§ **SOURCE DOCUMENT**:

_ _ _

# FITNESS and NUTRITION FORUM > DIET AND NUTRITION > RECIPES >  My best recipe for healthy salmon!

## mustang331

I eat this stuff at least 3x a week a nice size filet and I finally got a great healthy recipe.


I take one filet and wash it under cold water (very important) and dry it with paper towels.

I then take a bowl and add 1 tbsp of honey and 2 tbsp of soy sauce.

I mix it together and then grind up some salt free almonds in a blender till almost powdered, or powdered is fine.

I add the soy/honey solution to the top of the salmon, most will drip off so if you're worried about the sugar in the honey (like I am) I can tell you just a drop will actually be going on the filet..

After its on I add the powdered almonds and add some pepper,drop of salt and garlic powder. I press it all on with a spoon very lightly..

then put it into a 350 degree oven for 15-20 minutes or until cooked..

_ _ _

§ **DATA PROVIDED**:
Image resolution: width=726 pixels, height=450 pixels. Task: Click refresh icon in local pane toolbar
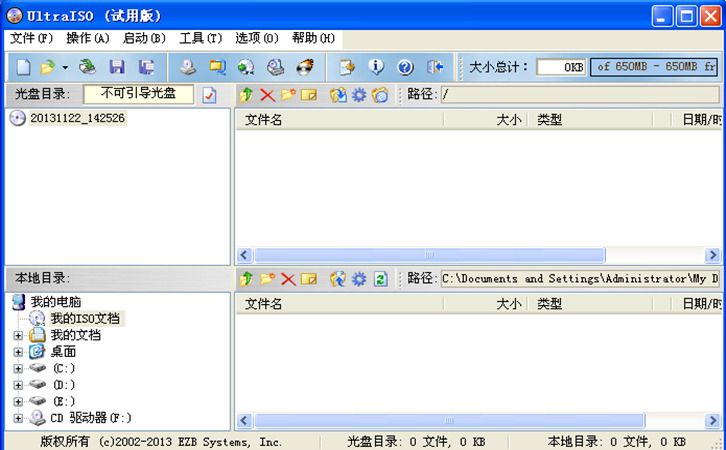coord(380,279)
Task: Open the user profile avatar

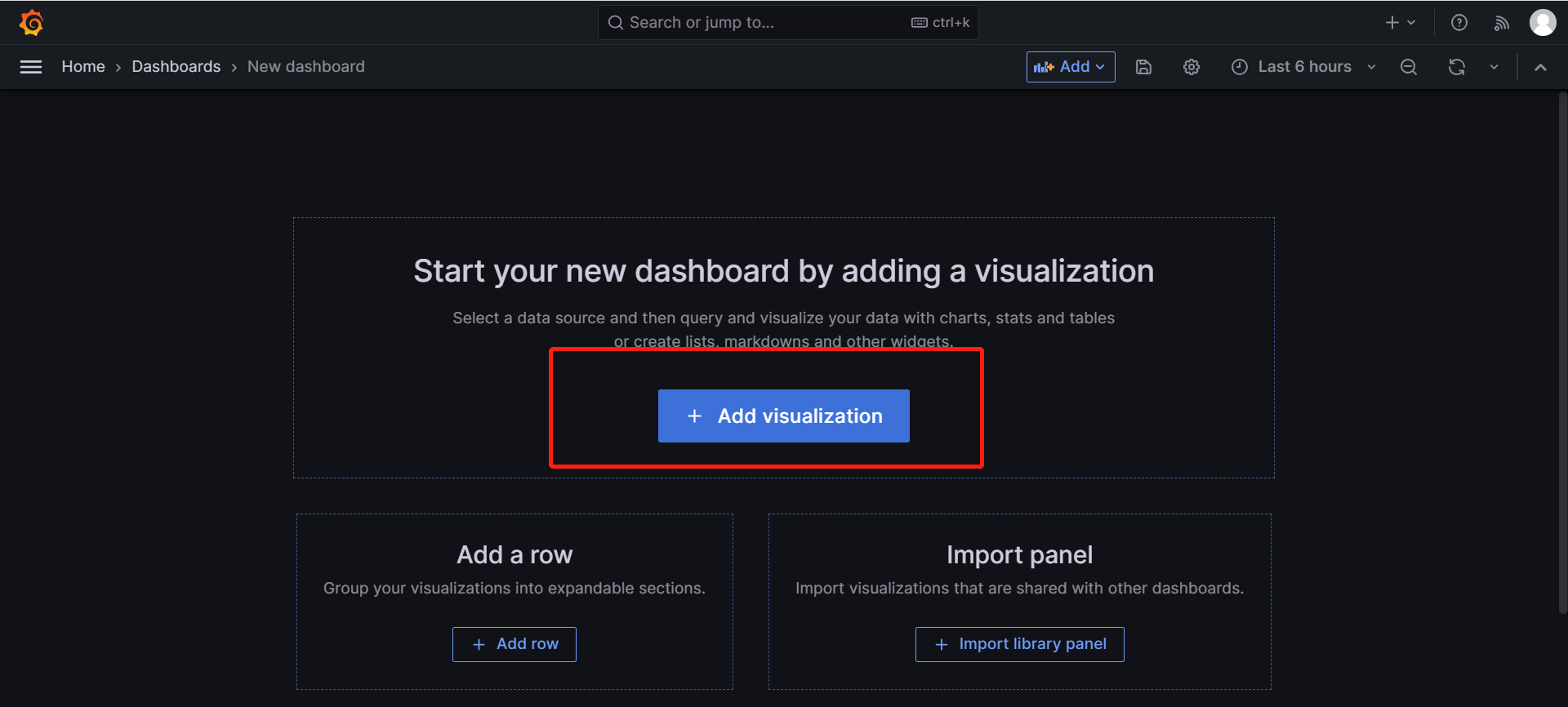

_ _ _

§ **INSTRUCTIONS**:
1. In the salmon recipe post, turn the paragraph beginning "After its on I add" into a short bulleted list that keeps its steps.
2. Write the next part of the salmon recipe post, picking up after its final sentence.
The material above is unrelated to the salmon recipe post.

§ **RESULTS IN ORDER**:
1.
- Add the powdered almonds once the soy/honey mixture is on.
- Season with pepper, a drop of salt and garlic powder.
- Press everything on very lightly with a spoon.

2.
Its seriously the best I have found and after trying so many this one is going to be the one I use for a while now.
Enjoy!

----------


## shafts basson

sounds fantastic. i didnt even notice the recipes sub forum untill now. very helpful

----------


## BengalWoman

sounds great! always looking for new ideas! thanks!! :Welcome:

----------


## PC650

sounds awesome two thumbs up

----------


## zaggahamma

sounds really good..thanks

i had some with only olive oil salt and pepper the other day and was awesome....actually it was steel head trout....ever had that?

----------


## njkode

I tried this last night it was great, had the left over for lunch today. Keeping this in recipe

----------


## BeastIn916

Cant go wrong with salmon. <3 it

----------


## Bertuzzi

Made this yesterday for 6 people. It was wonderful! Everyone liked it, even me and I usually dislike salmon.

Highly recommended!

----------


## Baseball_Player85

I will have to try this recipe.

----------


## MFnatic

I'm just starting my diet again but thanks for the recipe. I'll have to try this one, sounds delicious

----------


## boz

> sounds fantastic. i didnt even notice the recipes sub forum untill now. very helpful


ROFL wow that makes the 2 of us.

----------


## Bertuzzi

Gonna bump this one... I have made it 3 times for guests and everyone loves it..... making it again tonight.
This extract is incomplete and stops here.